11      Ladite décision a été confirmée par un jugement du 25 octobre 2011 du Vilniaus apygardos administracinis teismas (tribunal administratif régional de Vilnius), puis 4finance a interjeté appel de ce jugement devant le Lietuvos vyriausiasis administracinis teismas (Cour administrative suprême de Lituanie).

12      S’agissant des faits reprochés à 4finance, la juridiction de renvoi expose que cette société offrait à tout nouveau client une prime de 20 LTL pour l’enregistrement de chaque autre client recruté par ses soins. Afin de devenir client de 4finance, le nouveau client était tenu, lors de l’enregistrement sur le site Internet de cette dernière, de payer des frais d’enregistrement d’un montant de 0,01 LTL.
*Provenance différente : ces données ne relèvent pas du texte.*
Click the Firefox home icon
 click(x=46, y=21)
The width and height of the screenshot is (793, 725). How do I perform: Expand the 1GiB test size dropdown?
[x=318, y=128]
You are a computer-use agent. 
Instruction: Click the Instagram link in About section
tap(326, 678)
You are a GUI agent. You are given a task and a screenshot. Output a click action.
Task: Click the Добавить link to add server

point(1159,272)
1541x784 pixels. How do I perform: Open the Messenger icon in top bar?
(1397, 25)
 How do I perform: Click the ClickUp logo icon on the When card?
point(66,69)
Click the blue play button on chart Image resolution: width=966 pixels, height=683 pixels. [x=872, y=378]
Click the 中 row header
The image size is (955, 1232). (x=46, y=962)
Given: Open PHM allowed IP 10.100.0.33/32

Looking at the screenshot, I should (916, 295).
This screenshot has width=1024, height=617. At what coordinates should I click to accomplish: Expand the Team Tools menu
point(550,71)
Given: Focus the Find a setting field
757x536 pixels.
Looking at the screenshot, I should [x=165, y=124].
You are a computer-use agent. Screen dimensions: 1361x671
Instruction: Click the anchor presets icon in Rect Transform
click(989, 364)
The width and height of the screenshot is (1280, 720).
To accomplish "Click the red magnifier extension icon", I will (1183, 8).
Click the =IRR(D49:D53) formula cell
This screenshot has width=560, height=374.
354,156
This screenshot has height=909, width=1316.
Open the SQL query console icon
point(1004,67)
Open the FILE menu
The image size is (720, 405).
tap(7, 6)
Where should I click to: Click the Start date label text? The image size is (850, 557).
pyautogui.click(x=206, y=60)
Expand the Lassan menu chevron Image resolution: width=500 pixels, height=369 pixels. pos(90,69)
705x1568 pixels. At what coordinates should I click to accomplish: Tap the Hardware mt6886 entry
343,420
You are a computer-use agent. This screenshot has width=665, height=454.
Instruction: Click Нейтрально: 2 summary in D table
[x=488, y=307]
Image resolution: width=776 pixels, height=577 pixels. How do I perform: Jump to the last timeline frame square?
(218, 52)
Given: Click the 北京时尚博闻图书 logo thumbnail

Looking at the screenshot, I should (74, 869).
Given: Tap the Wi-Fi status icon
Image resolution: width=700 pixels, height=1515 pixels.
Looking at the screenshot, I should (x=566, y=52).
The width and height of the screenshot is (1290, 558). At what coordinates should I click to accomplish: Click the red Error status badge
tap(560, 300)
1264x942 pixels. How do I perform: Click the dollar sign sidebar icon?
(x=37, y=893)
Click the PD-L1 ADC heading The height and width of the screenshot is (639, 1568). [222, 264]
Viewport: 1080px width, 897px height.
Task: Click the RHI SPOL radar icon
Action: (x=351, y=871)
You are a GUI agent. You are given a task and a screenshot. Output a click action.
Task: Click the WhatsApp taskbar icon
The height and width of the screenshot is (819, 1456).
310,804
13      C’est dans ce contexte que la juridiction de renvoi s’interroge, en premier lieu, sur l’interprétation de l’annexe I, point 14, de la directive 2005/29 ainsi que sur la conformité avec cette disposition de l’article 7, point 22, de la loi relative aux pratiques commerciales déloyales. Elle relève, à cet égard, que cette disposition du droit lituanien, tout en étant fidèle aux versions en langues allemande et lituanienne de cette directive, ne correspond pas à d’autres versions linguistiques de celle-ci, telles que les versions en langues espagnole, française et polonaise. En effet, ces dernières contiennent, audit point 14, les termes selon lesquels le «consommateur verse une participation en échange de la possibilité de percevoir une contrepartie provenant essentiellement de l’entrée d’autres consommateurs». Or, les versions en langues allemande et lituanienne de la même disposition ne prévoient pas ce critère du versement d’une participation par le consommateur.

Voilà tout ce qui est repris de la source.